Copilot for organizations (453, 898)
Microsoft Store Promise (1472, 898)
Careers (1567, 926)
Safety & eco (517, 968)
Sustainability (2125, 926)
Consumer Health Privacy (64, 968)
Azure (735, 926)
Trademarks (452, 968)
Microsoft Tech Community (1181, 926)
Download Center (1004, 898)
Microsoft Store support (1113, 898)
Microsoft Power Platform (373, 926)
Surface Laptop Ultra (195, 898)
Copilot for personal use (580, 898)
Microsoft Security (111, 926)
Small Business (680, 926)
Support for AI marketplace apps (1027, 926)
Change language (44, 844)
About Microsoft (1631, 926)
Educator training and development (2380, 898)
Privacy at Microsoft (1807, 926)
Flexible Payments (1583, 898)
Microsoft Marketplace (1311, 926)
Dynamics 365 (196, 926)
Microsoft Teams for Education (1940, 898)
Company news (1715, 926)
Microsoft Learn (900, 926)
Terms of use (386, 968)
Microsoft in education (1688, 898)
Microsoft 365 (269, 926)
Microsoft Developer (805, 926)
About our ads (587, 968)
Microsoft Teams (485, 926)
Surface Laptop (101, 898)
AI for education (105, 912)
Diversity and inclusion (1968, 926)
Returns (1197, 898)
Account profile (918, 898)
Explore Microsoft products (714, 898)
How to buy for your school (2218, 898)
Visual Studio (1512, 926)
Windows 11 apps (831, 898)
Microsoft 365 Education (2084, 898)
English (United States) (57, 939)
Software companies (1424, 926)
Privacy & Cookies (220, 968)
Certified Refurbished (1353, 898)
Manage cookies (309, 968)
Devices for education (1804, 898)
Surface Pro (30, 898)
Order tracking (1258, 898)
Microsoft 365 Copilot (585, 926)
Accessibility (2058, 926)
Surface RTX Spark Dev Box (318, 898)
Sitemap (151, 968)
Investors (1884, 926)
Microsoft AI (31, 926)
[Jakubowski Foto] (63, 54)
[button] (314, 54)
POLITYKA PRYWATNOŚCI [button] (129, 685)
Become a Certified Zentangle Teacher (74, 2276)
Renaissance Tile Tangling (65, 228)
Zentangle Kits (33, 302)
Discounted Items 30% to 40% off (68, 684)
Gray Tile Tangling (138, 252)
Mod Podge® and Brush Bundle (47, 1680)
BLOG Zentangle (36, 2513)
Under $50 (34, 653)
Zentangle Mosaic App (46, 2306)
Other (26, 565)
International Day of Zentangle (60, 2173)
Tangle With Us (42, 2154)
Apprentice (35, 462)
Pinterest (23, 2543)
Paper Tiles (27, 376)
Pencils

════

-- Work instruction --
In the listing above, find the line with "Microsoft Power Platform (373, 926)" and the line with "Manage cookies (309, 968)", then print exactly those two lines and every line between them, and nothing more.

-- Solution for this exercise --
Microsoft Power Platform (373, 926)
Surface Laptop Ultra (195, 898)
Copilot for personal use (580, 898)
Microsoft Security (111, 926)
Small Business (680, 926)
Support for AI marketplace apps (1027, 926)
Change language (44, 844)
About Microsoft (1631, 926)
Educator training and development (2380, 898)
Privacy at Microsoft (1807, 926)
Flexible Payments (1583, 898)
Microsoft Marketplace (1311, 926)
Dynamics 365 (196, 926)
Microsoft Teams for Education (1940, 898)
Company news (1715, 926)
Microsoft Learn (900, 926)
Terms of use (386, 968)
Microsoft in education (1688, 898)
Microsoft 365 (269, 926)
Microsoft Developer (805, 926)
About our ads (587, 968)
Microsoft Teams (485, 926)
Surface Laptop (101, 898)
AI for education (105, 912)
Diversity and inclusion (1968, 926)
Returns (1197, 898)
Account profile (918, 898)
Explore Microsoft products (714, 898)
How to buy for your school (2218, 898)
Visual Studio (1512, 926)
Windows 11 apps (831, 898)
Microsoft 365 Education (2084, 898)
English (United States) (57, 939)
Software companies (1424, 926)
Privacy & Cookies (220, 968)
Certified Refurbished (1353, 898)
Manage cookies (309, 968)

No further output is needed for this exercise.